Adalet için hukukçuların da (http://adaletvesosyalizm.org/) belirttiği gibi (hoş geldiler, iyi ki geldiler; hukuk ve adaleti gerçek zeminde tartışmanın ve görmenin yolunu açtılar; kesinlikle izlenmeli, okunmalı, katılmalı, katkıda bulunulmalı diyoruz);

“Artık gündelik hale gelen ‘hukuksuzluklar’, yeni dönemde yaşananların yeni bir hukuk yarattığı yönündeki söylemi dahi olanaksızlaştırmaktadır. Kuralsızlıkların ve keyfi uygulamaların hukukmuş gibi sunulduğu bir ortamda haktan ve hukuktan söz edilemez.

Hukukun olmadığı bir ortamda, siyasi iktidarın talimatıyla iş gören mekanizmaları ve onların meşruiyetini hukuk-hukuksuzluk zemininde sorgulamaya çalışmanın bir anlamı kalmamıştır. Karşı karşıya olduğumuz süreç, ‘hukuka aykırılıkların yaşandığı’ bir süreç değildir. Bir bütün olarak, sınıf mücadelelerinde tarihsel kazanımlar olarak ortaya çıkmış hakların imha edildiği, insanlığımızın teslim alınmaya çalışıldığı, engizisyon, Nazi Almanyası’nın Özel Mahkemeleri, McCarthy soruşturmaları, Sıkıyönetim Mahkemeleri gibi insanlığın en karanlık dönemlerine benzer bu süreçte, hukuka aykırılıklardan değil ancak hukukun yokluğundan bahsedilebilir.

Yasaların uygulanmadığı, yok sayıldığı ve gerekli görüldüğünde bir gecede kararnameler marifeti ile değiştirildiği bir ülkede, hukukçuların, kazanılmış hakların korunmasının ötesinde yeni taleplerin ileri sürülmesine odaklanması gerekir.

Bu süreçte, hukukçulara tarihsel bir görev düşmektedir.

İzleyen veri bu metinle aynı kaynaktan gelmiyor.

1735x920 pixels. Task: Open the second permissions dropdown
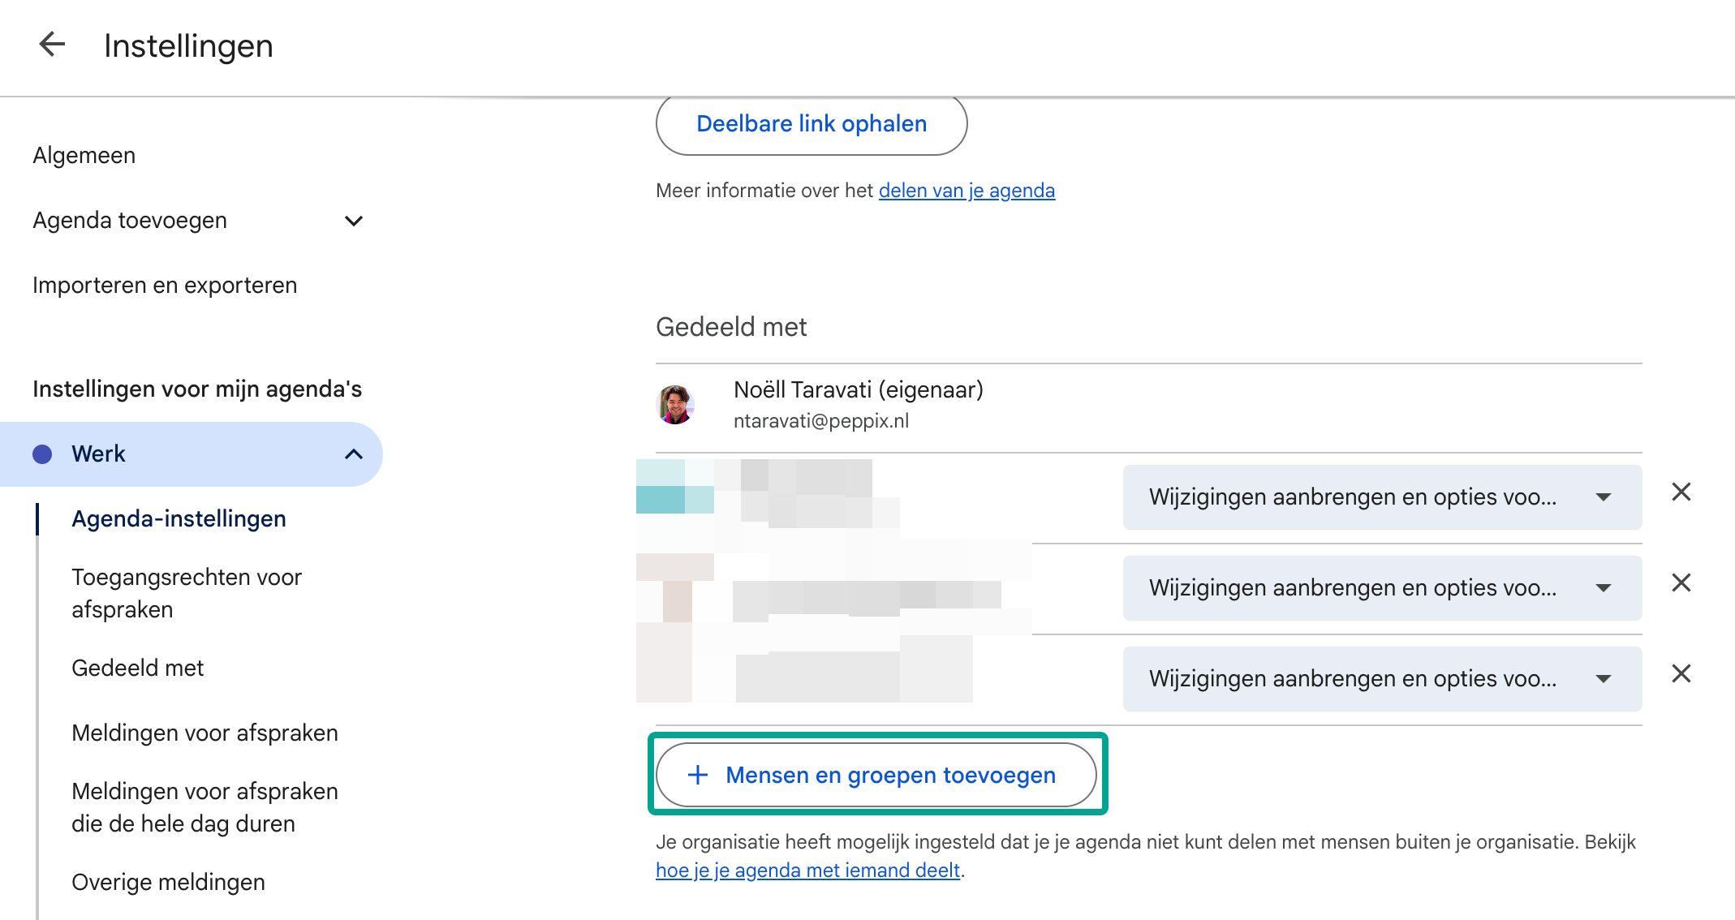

Bu yeni talepler adalet için verilecek zorlu mücadelelere denk düşecektir. Özel yasaların, özel yargılamaların ortasında kuralsızlığın kural haline getirilmesine karşı bireyin ve toplumun adalet talebi hukuk alanındaki biricik meşruiyet kaynağıdır.

Ülkemizde toplumsal adalet duygusunun yok edilmesi, hukuksuzluğa geçişin temelini oluşturmuştur. Bu bağlamda, yargı alanında yaşananların sınıfsal temelleri görmezden gelinmemeli, hukuk teknisist yaklaşımlarla ele alınmamalı, sınıf mücadelesinin çok önemli bir konusu olarak görülmelidir.”